Alex Roslin and Will Nicholls , Windspeaker Contributors

Volume

13

Issue

5

Year

1995

Page 15

A housing crisis is worsening in the Cree communities of Northern Quebec at the same time as government funding is slashed for new homes.

More than 1,000 Crees are now on waiting lists for housing, and 100 more are added to the lists each year. Funding for new homes was effectively cut in half in the last federal budget. Last year, 73 new homes were built, a number which fell to 49 after the budget.

"Overcrowding is acute in most of the communities," says a report on the housing crisis in the Cree communities submitted to the Annual General Assembly of the Grand Council of the Crees, held in Wemindji in early August

The report says many Crees live in condemned housing and about half the houses need repairs. It would cost about $32 million to bring the houses up to Canadian standards.

In Wemindji, one house has four families sharing it, while in Eastmain there is a house with five families living there. Mistissini has 419 more families than houses; one house in the community with only 832 square feet has 16 people living in it.

Waswanipi has 60 per cent of its families living in over-crowded houses.

Whapmagoostui has a total population of 564, with 345 people living in houses with more than one family.
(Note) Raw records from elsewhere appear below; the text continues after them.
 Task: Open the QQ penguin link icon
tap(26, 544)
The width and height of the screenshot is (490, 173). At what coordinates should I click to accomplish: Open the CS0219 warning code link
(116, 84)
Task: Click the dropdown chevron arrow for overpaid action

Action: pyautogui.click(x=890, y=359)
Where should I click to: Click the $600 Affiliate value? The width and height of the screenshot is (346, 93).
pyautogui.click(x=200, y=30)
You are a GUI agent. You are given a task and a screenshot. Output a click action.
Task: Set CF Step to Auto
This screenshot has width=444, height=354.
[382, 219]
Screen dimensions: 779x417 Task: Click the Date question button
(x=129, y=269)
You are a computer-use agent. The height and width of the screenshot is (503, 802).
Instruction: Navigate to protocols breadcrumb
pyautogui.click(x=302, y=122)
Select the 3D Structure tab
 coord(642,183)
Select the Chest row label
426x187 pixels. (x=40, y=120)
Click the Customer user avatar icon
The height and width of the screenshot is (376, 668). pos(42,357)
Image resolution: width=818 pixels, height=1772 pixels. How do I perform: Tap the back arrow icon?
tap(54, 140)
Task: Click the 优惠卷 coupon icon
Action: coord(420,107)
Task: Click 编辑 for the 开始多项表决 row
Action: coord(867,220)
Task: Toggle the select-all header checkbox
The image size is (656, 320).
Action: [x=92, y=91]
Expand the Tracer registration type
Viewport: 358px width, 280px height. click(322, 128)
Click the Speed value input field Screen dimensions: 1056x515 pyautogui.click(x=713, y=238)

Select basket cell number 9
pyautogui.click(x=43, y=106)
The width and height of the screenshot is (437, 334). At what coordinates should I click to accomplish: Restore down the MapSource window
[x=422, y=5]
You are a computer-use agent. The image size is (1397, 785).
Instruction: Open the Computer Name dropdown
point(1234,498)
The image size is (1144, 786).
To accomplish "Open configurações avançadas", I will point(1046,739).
"Most of these houses ? if not all ? have only one kitchen and bathroom for multiple family occupancy," says the report, prepared by researchers Cristiane The and Vir Handa.

"One can imagine the turmoil every morning before the children go to school with each mother trying to feed and bathe their own and the adults going to their jobs."

The researchers add that privacy is needed for good mental health, and lack of privacy "is the cause of many needless conflicts."

They warn that the Cree population is young and when these people grow up, this will create even more strain on limited resources in the near future.

The overcrowding causes the houses to wear out much faster than houses in the rest of Canada, which means more money is taken up by repairs, the report says. The designs of the houses also don't take into account the conditions of the North and severe winters.

Cree delegates at the AGA in Wemindji voted to create a regional housing commission to deal with the housing crisis more effectively.

"It's disgraceful," said Bill Namagoose, executive director of the Grand Council of the Crees, when housing funds were cut last spring. "Native people have the most deplorable living conditions in the country. They live in Third World conditions, have the highest suicide rate and a lot of the social breakdown is caused by overcrowding. Nobody is doing anything about it."

Observes point out that other First Nations with less resources than the Crees are even worse off. The House of Commons committee on Aboriginal affairs said in 1993 that 40,000 housing units need to be built or renovated across the country to bring the situation to Canadian standards. The estimated cost was $3.3 billion, an amount that is rising as the crisis deepens.